Over $130 billion was spent on health in 2010–11, according to a report released today by the Australian Institute of Health and Welfare (AIHW).
The report, Health expenditure Australia 2010–11, estimates that spending on health was about $130.3 billion in 2010–11, up from $122.5 billion in 2009–10 (after adjusting for inflation).
'While total health expenditure has risen, health expenditure as a proportion of Australia's gross domestic product (GDP) dropped slightly compared to the previous year,' said AIHW Director and CEO David Kalisch.
In 2010–11, health expenditure as a percentage of GDP was 9.3%, compared to 9.4% in 2009–10.
'In recent years, the ratio of health expenditure to GDP has risen—however this was largely the result of a slowing in GDP growth following the global financial crisis, rather than extraordinary health expenditure growth.'
'This situation now appears to have stabilised somewhat', Mr Kalisch said.
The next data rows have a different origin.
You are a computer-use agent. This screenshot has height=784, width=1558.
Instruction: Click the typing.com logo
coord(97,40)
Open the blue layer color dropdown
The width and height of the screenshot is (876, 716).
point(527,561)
It appears that growth in health expenditure has largely been driven by increases in the volume of health goods and services purchased, rather than the price of services.
'This increase in volume is more related to population growth than additional expenditure per person', Mr Kalisch said.
'Growth in per person health expenditure was slower than growth in total health expenditure.'
In 2010–11, the estimated average level of recurrent expenditure on health was $5,796 per person.
The largest component of the increase in expenditure in 2010–11 was a $2.2 billion rise in spending on public hospitals, followed by spending on medications, which grew by $2.1 billion.
Almost 70% of total health expenditure during 2010–11 was funded by governments, with the Australian Government contributing 42.7%, and state and territory governments contributing 26.4%. The remaining 30.9% was funded by individuals, private health insurers, and other non-government sources.
The Australian Government's share of public hospital funding was 40.3% in 2010–11. State and territory governments' share of public hospital expenditure was 49.5% in 2010–11, down from 50.5% in 2009–10 but up compared to 2000–01 (47.2%).
The AIHW is a major national agency set up by the Australian Government to provide reliable, regular and relevant information and statistics on Australia's health and welfare.